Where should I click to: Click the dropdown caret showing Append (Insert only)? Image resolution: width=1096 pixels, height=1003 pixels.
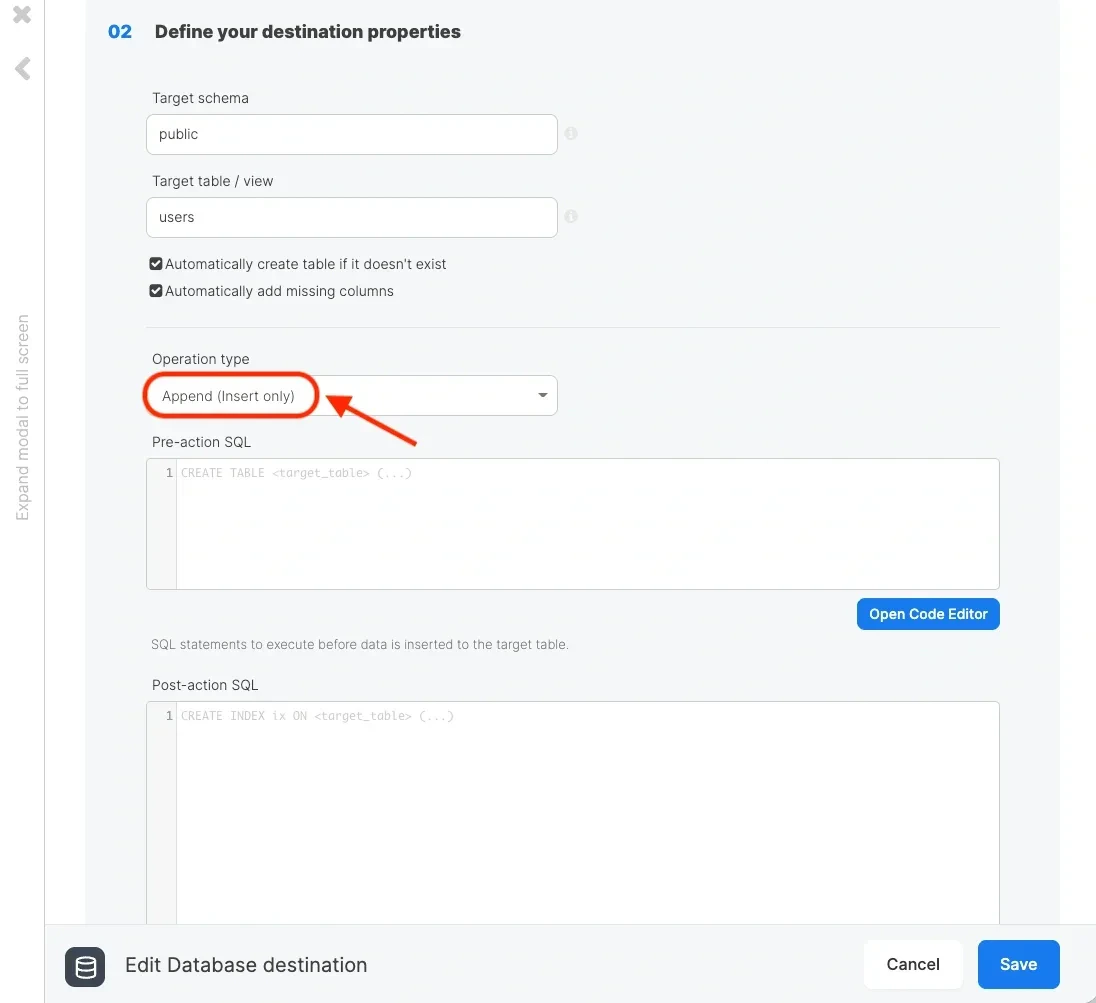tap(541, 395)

...

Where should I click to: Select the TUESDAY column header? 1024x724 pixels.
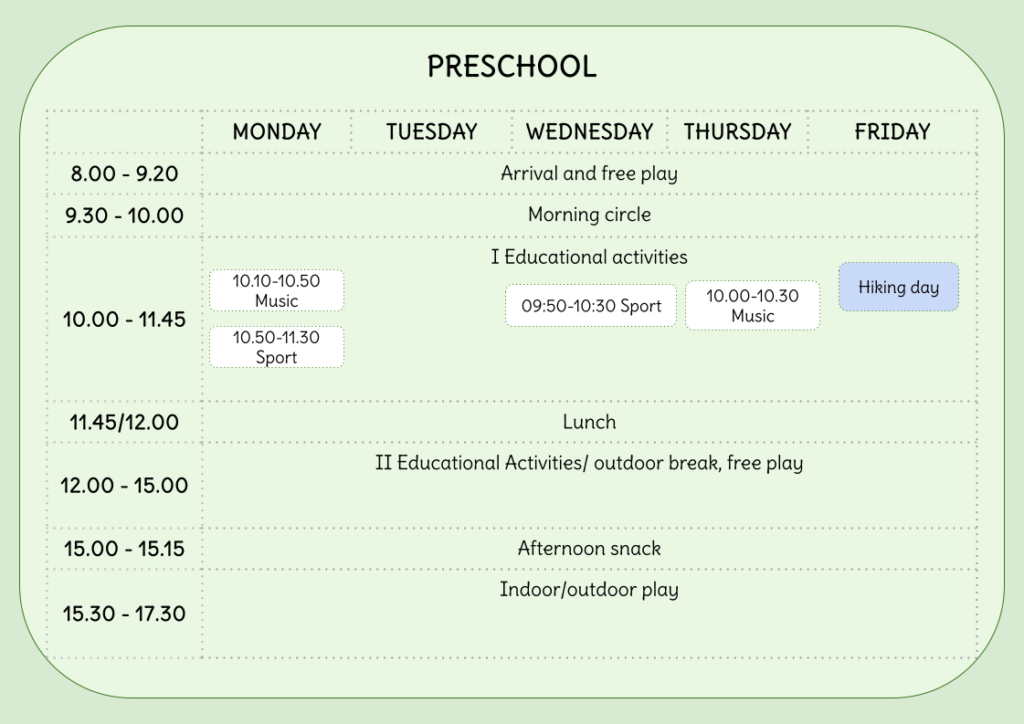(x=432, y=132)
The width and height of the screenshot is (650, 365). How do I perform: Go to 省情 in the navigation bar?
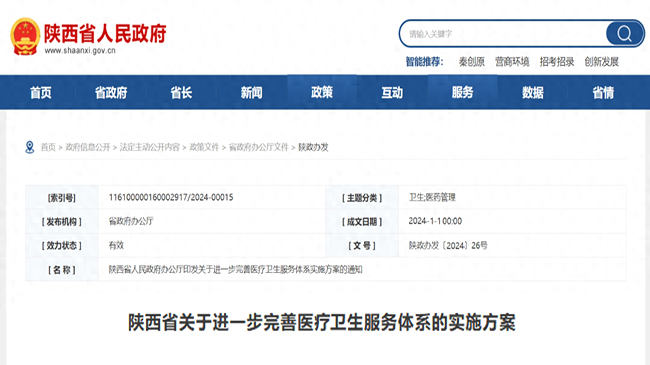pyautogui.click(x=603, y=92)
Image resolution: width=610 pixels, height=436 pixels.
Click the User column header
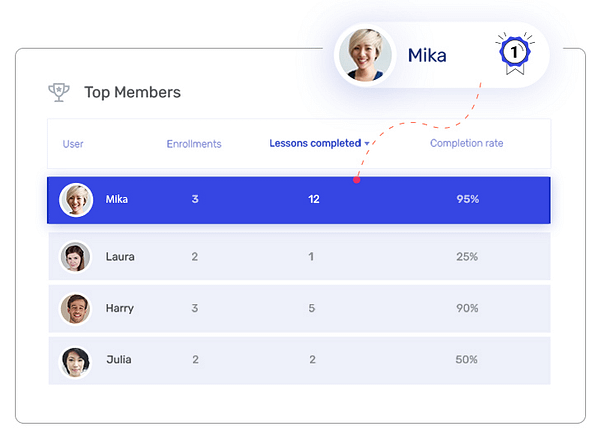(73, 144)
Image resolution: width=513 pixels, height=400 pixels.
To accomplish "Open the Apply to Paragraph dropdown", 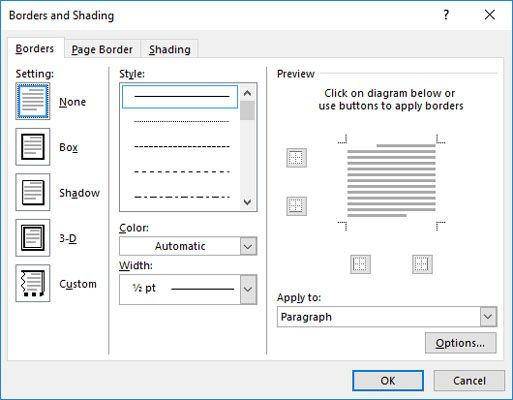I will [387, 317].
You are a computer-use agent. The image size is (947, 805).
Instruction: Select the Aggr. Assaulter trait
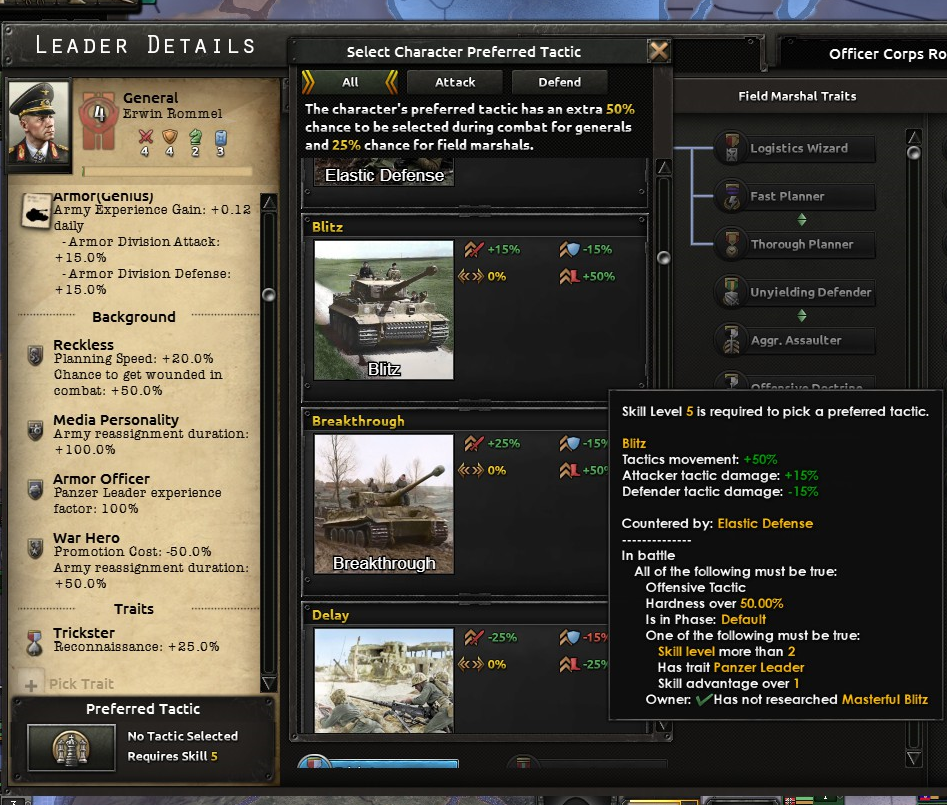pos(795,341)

▶ _DIRECTIONS_
Print exactly the lines above that run from the one with "Where should I click to: Select" to the one with "Image resolution: width=513", both included. No pictures.

▶ _TASK RESPONSE_
Where should I click to: Select the TUESDAY column header? 1024x724 pixels.
(x=432, y=132)
The width and height of the screenshot is (650, 365). How do I perform: Go to 省情 in the navigation bar?
pyautogui.click(x=603, y=92)
Image resolution: width=610 pixels, height=436 pixels.
Click the User column header
(73, 144)
Image resolution: width=513 pixels, height=400 pixels.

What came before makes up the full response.